YOUR ASSIGNMENT –
Answer these from the morning practices post.
(a) What month and year is the post dated?
(b) What does the writer say they have a habit of collecting?
(c) What dollar amount does the post mention spending to "overextend and weaken" nuclear armed adversaries?

SOURCE PASSAGE –
- - -

The Yoga of Morning Practices April 2023
I recently started doing some new morning practices. I have a habit of collecting habits. I don't always know what drives me to do this, but I have a new theory that habits carry us through times when we'd otherwise be overwhelmed. Historically it has always been easy to be overwhelmed, simply by needing to have a job and showing up responsibly to it day after day, and with integrity, ready or not when on so many of the days you are without opportunities to [pleasant preferred activities go here], but lately they've made maintaining equanimity, optimism and cheerfulness even more challenging what with a three year Global Pandemic Lock down; an insane right-wing clown President threatening to return to unseat the in equally unhelpful establishment-beholden current President; the victory of a global elite of one percent of the top one percent to cause the will of the mass of humanity and logic itself to be defied on a daily basis by opposing the most basic public policy positions through distraction, disinformation, distortion, confusion, and polarization by its communications apparatus and corporate/governmental "partnership" (a euphemism for "fascism") including censorship of unauthorized opinions which contradict the interests of the wealthiest, justified by deranged resentment of the insane clown President. Do we want publicly funded health care, or the freedom to go bankrupt when faced with a major surgery or illness? Do we want gun laws that prevent mass shootings? Do we mind if we spend $100 billion (in a time of social austerity) in an uncontrolled experiment to "overextend and weaken" nuclear armed adversaries without provoking World War III through an accident or via unexpected escalation? These are not hard questions, and a clear majority of respondents in the most recent polls prefer the path of sanity and well being, but Democracy is so busted that even the clear preferences of the mass of humanity that responds to polling data matters little to the decision making process.

- - -

EXERCISE DATA –

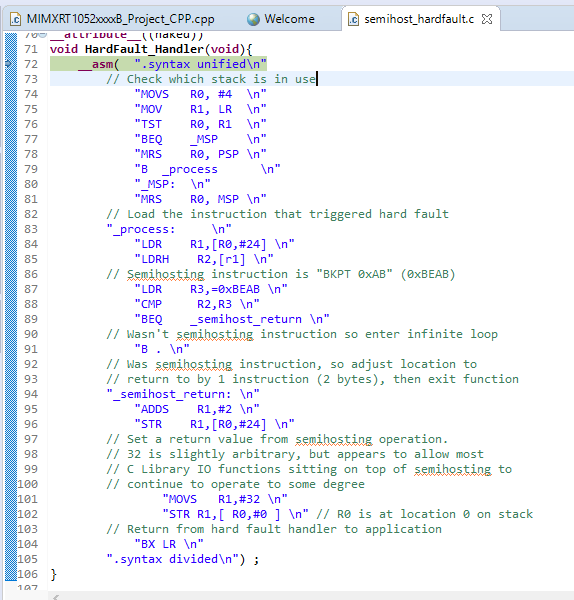Place cursor on the LDR R3,=0xBEAB line

211,289
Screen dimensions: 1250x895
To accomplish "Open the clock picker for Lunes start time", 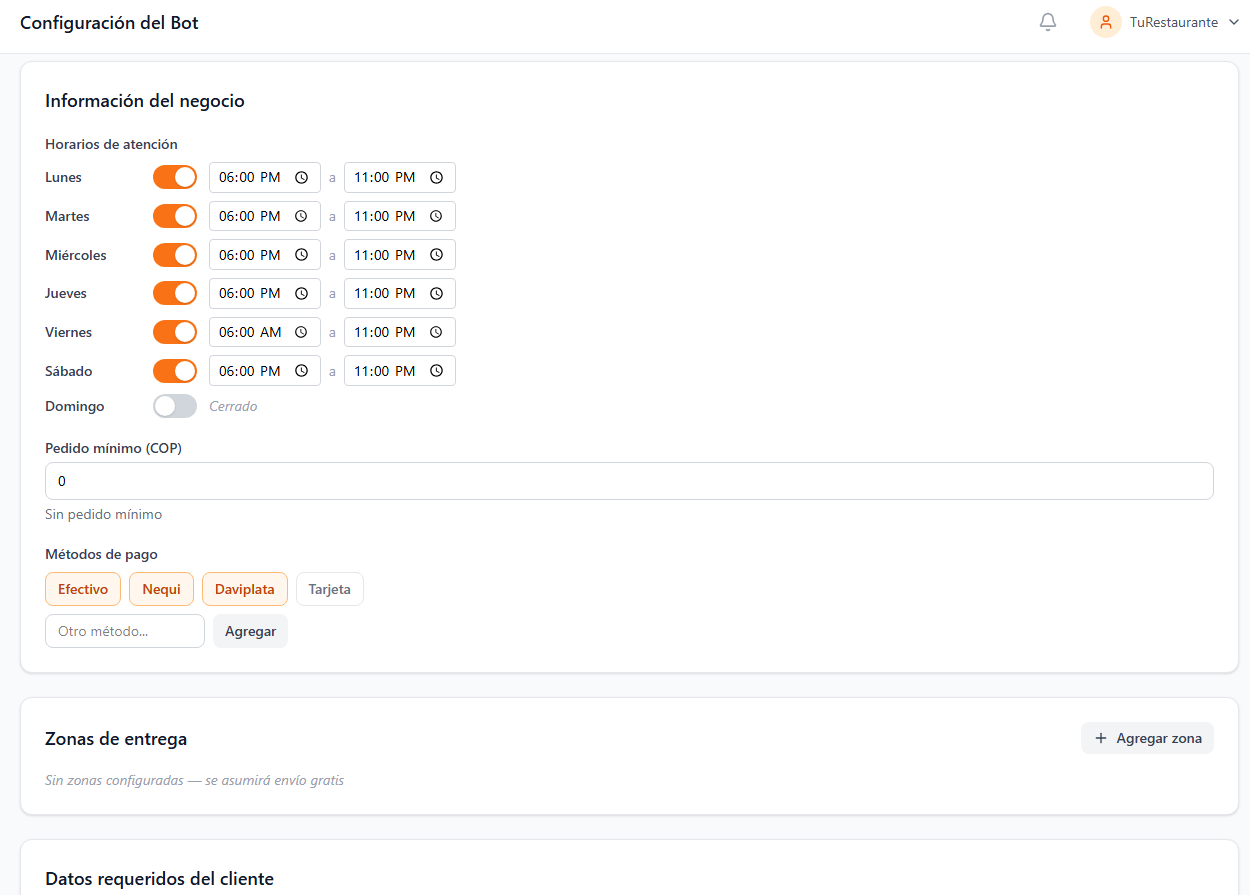I will 301,177.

- - -

EXERCISE RESPONSE –
(a) April 2023
(b) Habits
(c) $100 billion